The popular demand to ‘control’ the slide of the rupee ignores fundamental economic realities. The equilibrium rate is one at which the market arrives at naturally, without government interference. The only way for the government to keep the value of the PKR above equilibrium is to sell dollars at a cheaper rate, which artificially adds to the supply of dollars, and lowers the equilibrium price. The policy of over-valuation of the PKR is equivalent to an across the board subsidy on all imports. Anyone who purchases $100 receives $90 of it from private sources seeking to buy PKRs, while $10 comes from the government, which borrows dollars and sells them cheaply to keep the price of dollars low. Naturally this makes imports cheaper, because the government pays part of the bill. While occasionally it might make sense to subsidize strategic imports, it can never be sensible to provide across the board subsidies for all imports. Yet, in Pakistan, this is what has been happening for several decades. Governments have maintained significantly over-valued Rupees, effectively borrowing dollars to subsidize all imports. This is the simple explanation for our need to repeatedly borrow from the IMF, even though pundits pontificating on this matter have incorrectly blamed many other factors.  We will examine why this has happened, what the consequences have been, and how the problem can be remedied.

One of the deadly effects of over-valuation is the establishment of negative value-added industries, which make profits only due to the existence of government subsidy on imports. For example, subsidies make it cheaper for our oil czars to import oilseeds from Brazil and Malaysia, rather than growing our own sunflowers! Worse, over-valuation prevents valuable industries from coming into existence. Attempts at producing export-oriented silk, olive oil, palm oil, small electronics, and other light industrial products, have all faltered because over-valuation makes it extremely difficult to produce competitive products. India is able to produce domestic cars and mobiles because the Indian Rupee is under-valued making imports expensive. Pakistani efforts have failed because over-valuation makes imports cheap. China, Japan, and East Asian countries followed the opposite policy of under-valuation to industrialize. When dollar imports are expensive, due to over-valuation, then it becomes profitable to set up domestic industries which can successfully compete with imports. Creating domestic industries which can manufacture substitutes for imports made expensive by under-valuation is a key step on the path to industrialization. Under-valuation occurs when the government purchases $10 for every $100 imports purchased by public, bumping up the price of the dollar by adding to the demand. This allows the government to transparently collect money, avoiding corruption at customs, and creating desperately needed foreign exchange reserves for national benefit.
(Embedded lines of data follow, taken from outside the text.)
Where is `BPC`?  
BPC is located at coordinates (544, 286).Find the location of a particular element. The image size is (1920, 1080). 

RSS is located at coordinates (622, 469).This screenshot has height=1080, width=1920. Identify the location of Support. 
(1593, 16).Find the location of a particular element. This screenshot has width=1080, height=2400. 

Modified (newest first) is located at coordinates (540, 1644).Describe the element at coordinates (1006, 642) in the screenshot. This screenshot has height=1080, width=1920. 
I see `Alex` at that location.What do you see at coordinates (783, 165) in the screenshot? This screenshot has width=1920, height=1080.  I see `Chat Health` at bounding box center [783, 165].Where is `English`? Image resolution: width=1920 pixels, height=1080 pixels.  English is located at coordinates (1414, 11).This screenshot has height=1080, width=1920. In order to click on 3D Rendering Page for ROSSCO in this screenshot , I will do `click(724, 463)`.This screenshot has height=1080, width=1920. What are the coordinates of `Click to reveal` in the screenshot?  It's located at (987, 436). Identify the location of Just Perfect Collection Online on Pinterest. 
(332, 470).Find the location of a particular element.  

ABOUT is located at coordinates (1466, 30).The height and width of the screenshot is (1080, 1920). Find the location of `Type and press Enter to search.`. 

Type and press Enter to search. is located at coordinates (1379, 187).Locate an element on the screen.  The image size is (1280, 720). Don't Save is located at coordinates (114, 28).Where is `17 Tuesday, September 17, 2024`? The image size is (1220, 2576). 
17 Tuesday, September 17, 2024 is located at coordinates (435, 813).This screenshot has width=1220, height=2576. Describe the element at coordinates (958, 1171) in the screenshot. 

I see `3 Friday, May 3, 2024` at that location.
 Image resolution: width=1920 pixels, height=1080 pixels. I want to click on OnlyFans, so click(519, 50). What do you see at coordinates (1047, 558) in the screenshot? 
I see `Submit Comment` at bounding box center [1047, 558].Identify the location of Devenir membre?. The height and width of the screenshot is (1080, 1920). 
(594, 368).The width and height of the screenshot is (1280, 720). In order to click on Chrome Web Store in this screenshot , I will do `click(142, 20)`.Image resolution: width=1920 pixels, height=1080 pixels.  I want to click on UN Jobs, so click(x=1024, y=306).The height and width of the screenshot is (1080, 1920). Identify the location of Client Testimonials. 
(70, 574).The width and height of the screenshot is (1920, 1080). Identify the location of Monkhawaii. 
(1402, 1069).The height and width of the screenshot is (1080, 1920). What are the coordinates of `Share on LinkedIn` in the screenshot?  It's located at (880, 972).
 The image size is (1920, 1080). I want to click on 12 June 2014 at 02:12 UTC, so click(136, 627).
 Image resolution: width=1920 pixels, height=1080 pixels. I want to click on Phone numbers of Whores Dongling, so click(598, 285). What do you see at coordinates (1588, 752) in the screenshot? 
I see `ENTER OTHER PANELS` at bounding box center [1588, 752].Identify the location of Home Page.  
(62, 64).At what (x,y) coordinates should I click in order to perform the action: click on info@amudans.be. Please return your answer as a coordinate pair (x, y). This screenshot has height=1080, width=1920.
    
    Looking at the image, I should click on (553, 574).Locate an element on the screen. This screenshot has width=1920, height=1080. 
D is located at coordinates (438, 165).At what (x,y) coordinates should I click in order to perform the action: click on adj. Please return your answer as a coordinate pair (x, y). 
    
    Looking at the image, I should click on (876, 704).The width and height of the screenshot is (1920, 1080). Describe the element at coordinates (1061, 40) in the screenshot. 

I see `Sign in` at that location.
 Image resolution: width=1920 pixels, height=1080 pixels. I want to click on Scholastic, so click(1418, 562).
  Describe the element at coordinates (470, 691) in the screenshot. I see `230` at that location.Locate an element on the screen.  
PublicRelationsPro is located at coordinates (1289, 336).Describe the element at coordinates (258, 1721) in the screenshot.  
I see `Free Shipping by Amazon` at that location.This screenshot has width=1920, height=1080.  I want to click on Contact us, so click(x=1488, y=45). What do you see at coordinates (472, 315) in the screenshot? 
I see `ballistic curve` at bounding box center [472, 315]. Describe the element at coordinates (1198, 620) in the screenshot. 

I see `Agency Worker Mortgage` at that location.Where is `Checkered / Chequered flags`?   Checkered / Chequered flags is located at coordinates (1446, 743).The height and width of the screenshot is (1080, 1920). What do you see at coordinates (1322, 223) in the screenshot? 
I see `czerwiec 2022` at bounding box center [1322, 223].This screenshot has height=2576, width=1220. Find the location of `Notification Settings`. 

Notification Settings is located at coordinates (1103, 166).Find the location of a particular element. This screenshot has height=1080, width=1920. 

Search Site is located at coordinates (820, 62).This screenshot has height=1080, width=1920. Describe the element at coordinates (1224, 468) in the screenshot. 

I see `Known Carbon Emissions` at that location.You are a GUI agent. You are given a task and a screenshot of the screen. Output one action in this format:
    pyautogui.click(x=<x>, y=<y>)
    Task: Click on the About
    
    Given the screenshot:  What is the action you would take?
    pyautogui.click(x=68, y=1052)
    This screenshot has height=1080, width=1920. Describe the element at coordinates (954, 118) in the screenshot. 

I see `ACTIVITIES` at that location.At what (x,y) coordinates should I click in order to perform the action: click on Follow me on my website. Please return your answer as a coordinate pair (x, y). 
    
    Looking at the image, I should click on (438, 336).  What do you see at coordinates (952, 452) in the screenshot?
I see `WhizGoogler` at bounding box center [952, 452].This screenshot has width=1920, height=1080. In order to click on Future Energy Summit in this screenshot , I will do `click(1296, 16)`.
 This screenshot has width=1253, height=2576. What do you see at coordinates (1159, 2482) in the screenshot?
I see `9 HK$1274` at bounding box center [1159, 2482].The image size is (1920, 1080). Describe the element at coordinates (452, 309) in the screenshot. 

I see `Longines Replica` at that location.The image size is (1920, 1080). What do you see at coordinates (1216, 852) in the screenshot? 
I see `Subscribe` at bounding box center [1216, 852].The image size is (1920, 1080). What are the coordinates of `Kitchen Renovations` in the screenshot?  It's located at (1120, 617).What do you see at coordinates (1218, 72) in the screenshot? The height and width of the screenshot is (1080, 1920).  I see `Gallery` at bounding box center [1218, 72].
The question is why, when it is so harmful for local development, have we pursued a policy of mass subsidy to all imports over decades. Billions of dollars in subsidies goes to select industries which profit immensely from cheaper-than market value imports. These industries would collapse if the subsidy was withdrawn, and the value of the PKR was set by market forces (not the IMF!). More generally, the wealthy classes enjoy the subsidies on luxury imports.  But over-valuation is defended on the ground that the poor will have to pay more, even though the subsidy benefits the rich far more. The imaginative beneficiaries of the billion-dollar subsidies promote another half-truth to support this disastrous policy. They acknowledge that additional demand will be created by lower prices for Pakistani goods, but argue that our export industries are working at full capacity and will not be able to expand production to meet the additional demand. What they say is true in the short run – we may not see an immediate response in terms of increased exports.

In the long run, export oriented industries could come into existence to satisfy additional global demand created by cheaper PKR.  However, it is costly and risky to setup industries. Putting in the required large investments in production capacity requires confidence that the government will maintain its exchange rate policies. Given the power of the over-valuation lobby, it would be hard for anyone to have such confidence, in order to setup the industry. The domestic economy will never learn to produce if it is cheaper to import goods at prices subsidized by government borrowing. The long run health and prosperity of the economy requires either fair or under-valuation. The present policy of overvaluation works by borrowing dollars to subsidize imports, and cannot be sustained in the long run.